Фэйф вдруг почувствовала, что больше не выдержит. Все тщательно скрываемые чувства разом выплеснулись наружу. И тут она сделала то, чего Далтон не ожидал – горько разрыдалась.

У Далтона защемило сердце. Единственное, чего он не мог вынести – это слез женщины. И их причиной был он и его длинный язык! Он чувствовал себя полным негодяем.

– Фэйф, простите, мне очень жаль.

Фэйф с трудом уняла рыдания. Она больше не плакала, только прерывисто дышала, да губы ее чуть подрагивали.

– Не лгите.

– Я не лгу. Я не хотел довести вас до слез.
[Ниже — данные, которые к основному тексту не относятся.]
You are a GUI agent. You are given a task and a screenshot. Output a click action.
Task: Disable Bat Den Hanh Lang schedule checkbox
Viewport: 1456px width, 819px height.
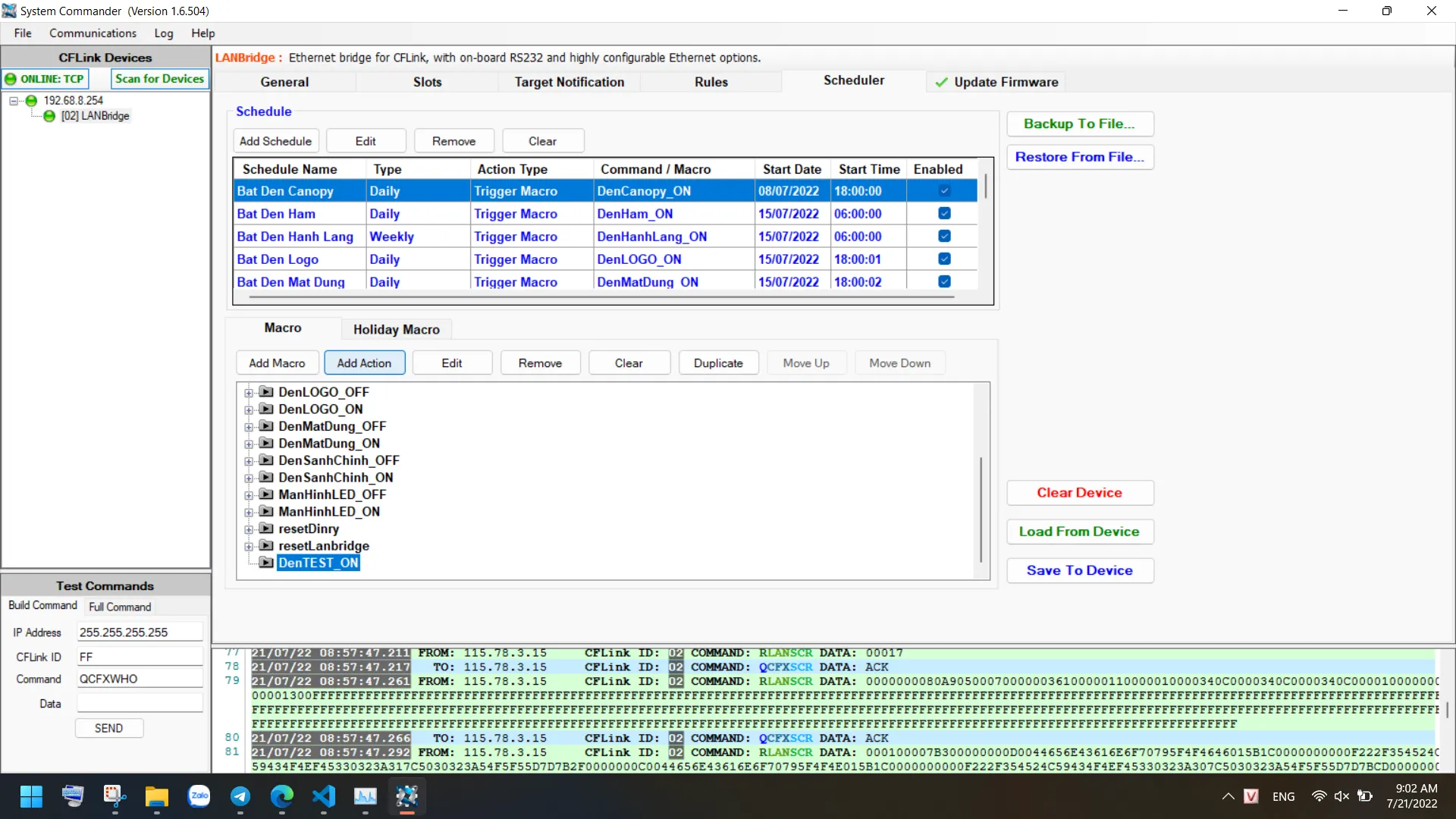click(944, 237)
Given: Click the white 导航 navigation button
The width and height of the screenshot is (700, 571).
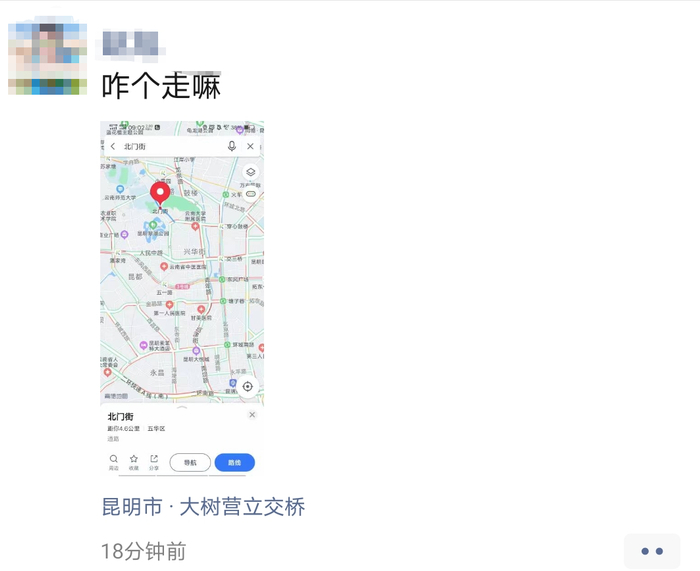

– Тогда чего вы добивались, говоря так? Вы думаете, я не задавала себе этот вопрос тысячи раз за последние полгода? Думаете, я не знаю, как невообразимо была глупа?
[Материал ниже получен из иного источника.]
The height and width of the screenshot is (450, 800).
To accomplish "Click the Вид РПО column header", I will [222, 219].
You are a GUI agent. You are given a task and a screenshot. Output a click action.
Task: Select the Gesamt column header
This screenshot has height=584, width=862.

– Вы не были глупы, – возразил он. – Вы… вы были не в себе… потрясены и очень уязвимы.

Фэйф вздохнула. Нахмурив брови, она повертела в руках соусницу, отставила ее в сторону, налила в кружку холодного молока и поставила в микроволновую печь.
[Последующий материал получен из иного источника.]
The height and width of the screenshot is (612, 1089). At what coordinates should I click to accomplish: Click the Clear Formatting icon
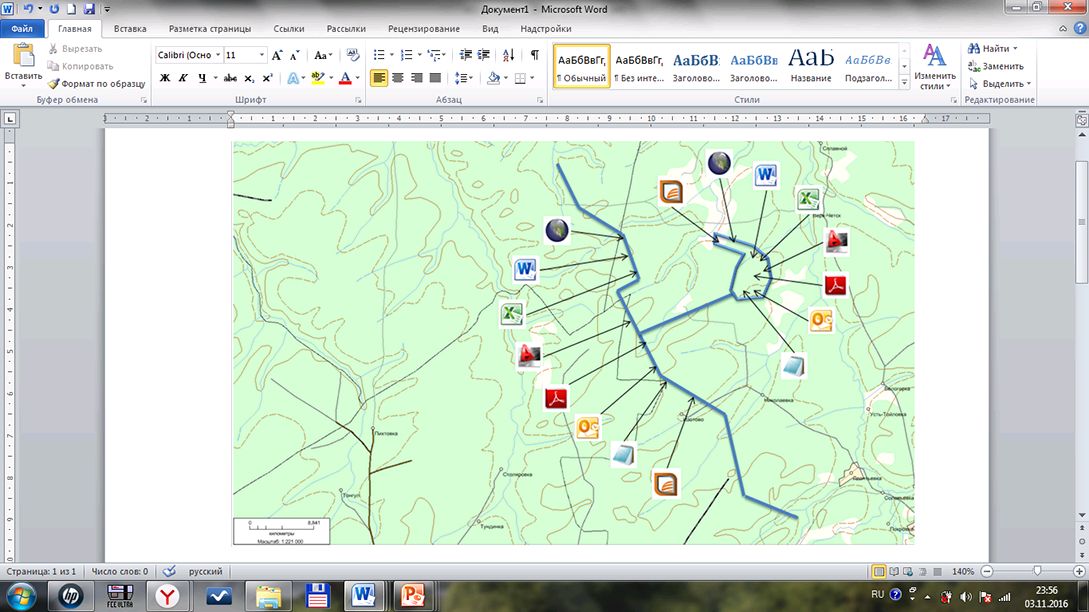pyautogui.click(x=352, y=55)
– Я была глупой. Я должна была понять, что он слишком хорош, чтобы быть правдой.

Далтон заставил себя промолчать. Ей не понравился бы сексуальный подтекст слов, пришедших ему на ум. Он достал из холодильника банку газированной воды и сел за стол, ожидая продолжения.

– Я не имею в виду секс, – мрачно сказала она, угадав его мысли. – В этом он не был так уж хорош.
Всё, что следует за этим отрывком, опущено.